I will find some more pictures to show you since this one isn't great but it is one i had lying around.

She is Argentine (i hope), has the two scales between the eyes and nostrils.


----------



## La-Price (Jun 17, 2011)

looks like an argentine to me, but id wait for a more experinced eye XD
but the coloring should fade to b\w, some actually get orange in places, theres a picture of one like that on here somewhere...


----------



## rrcoolj (Jun 17, 2011)

She does look like an Argentine but the colors throw me off. Could the lighting cause the yellow coloration? I have never seen yellow on a tegu. Orange on the belly maybe. Then every tegu is different so yours might loose that "yellow" coloration as it ages. Could we see some close up photos?


----------



## breezewon (Jun 17, 2011)

she is very orange on her belly and quite yellow/green where i expected her to go white. I will get some other pictures. The light may be making her look more colorful than she really is but it is noticably not white


----------



## Rhetoric (Jun 17, 2011)

It could be the light contributing to the colors. Guru looks different under an MVB compared to a UVB. I would say shes an argentine, shes got that stripe going down her side. None of my tegus were really yellow like that though. What kind of substrate are you keeping her on? I saw somewhere (I'll try to find it) that sometimes the substrate can sort of stain their undersides. I'm not sure how true that is since they shed all the time when they're younger. One of my tegus has always had an orange-y belly and he never grew out of it.


----------



## breezewon (Jun 17, 2011)

she's on topsoil now but was on cypress before she moved into the big enclosure. always been pretty orange.



In other news, i'm pumped about the cleveland reptile show sunday!

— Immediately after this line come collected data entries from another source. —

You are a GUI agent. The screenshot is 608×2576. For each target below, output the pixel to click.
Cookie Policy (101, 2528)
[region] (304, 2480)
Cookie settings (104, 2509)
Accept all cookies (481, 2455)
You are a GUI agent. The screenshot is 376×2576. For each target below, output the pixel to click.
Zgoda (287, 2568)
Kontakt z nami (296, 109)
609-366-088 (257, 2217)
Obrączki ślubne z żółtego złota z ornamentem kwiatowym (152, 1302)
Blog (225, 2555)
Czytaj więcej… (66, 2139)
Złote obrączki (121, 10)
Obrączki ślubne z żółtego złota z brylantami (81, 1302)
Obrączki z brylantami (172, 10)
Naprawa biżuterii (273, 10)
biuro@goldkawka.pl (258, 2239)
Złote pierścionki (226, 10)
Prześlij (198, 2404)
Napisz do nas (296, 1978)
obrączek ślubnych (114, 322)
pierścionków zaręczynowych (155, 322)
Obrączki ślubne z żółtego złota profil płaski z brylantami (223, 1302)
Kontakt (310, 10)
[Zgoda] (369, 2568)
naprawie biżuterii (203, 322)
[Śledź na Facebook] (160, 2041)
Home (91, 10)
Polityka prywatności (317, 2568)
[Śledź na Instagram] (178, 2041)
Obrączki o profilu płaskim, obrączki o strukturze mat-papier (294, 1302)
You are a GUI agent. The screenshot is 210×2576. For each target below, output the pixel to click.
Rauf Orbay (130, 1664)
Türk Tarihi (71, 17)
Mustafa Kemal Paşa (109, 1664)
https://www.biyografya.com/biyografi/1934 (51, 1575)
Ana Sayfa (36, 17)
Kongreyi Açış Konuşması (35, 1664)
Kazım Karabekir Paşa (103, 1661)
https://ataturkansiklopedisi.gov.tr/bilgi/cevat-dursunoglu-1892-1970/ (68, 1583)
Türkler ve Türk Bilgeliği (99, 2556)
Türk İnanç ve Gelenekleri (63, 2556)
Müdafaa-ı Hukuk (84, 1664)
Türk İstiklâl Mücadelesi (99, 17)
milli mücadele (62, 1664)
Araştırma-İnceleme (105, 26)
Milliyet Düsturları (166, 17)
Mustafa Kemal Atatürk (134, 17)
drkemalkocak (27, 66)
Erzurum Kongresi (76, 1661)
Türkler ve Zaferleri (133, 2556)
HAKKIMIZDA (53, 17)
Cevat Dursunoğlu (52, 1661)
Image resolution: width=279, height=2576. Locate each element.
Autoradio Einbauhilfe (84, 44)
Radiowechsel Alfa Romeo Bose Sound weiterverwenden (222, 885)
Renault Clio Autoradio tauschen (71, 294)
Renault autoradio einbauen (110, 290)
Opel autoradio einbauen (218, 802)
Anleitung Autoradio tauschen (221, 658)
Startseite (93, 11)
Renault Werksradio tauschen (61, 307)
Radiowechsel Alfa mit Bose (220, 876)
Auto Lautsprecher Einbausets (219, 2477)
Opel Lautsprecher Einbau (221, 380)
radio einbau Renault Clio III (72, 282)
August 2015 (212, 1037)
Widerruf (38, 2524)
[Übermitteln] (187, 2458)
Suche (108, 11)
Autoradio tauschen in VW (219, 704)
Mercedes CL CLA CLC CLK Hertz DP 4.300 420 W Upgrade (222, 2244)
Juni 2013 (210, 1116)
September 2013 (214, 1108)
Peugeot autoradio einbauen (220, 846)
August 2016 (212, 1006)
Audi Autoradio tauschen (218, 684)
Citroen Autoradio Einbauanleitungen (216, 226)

http://img812.imageshack.us/img812/6100/20110527132835428.jpg

that's another picture of her i stole from my previous thread. Doesn't look quite as yellow but certainly not white


----------



## Rhetoric (Jun 17, 2011)

I think its cool! Maybe she'll keep it


----------



## reptastic (Jun 17, 2011)

That is a normal b/w,All of my b/W's went through a phase were they had yellow tint to them, they went from green heads, to white to yellow, each of them turned bk white at different stages there was no specific tiing, as far as the orange bellies mostly all argentine tegus get those usually they are brighter during hibernation season and will be faint during the rest of the year


----------



## herpgirl2510 (Jun 17, 2011)

She looks very pretty.


----------



## jondancer (Jun 20, 2011)

Looks like an awesome cage.


----------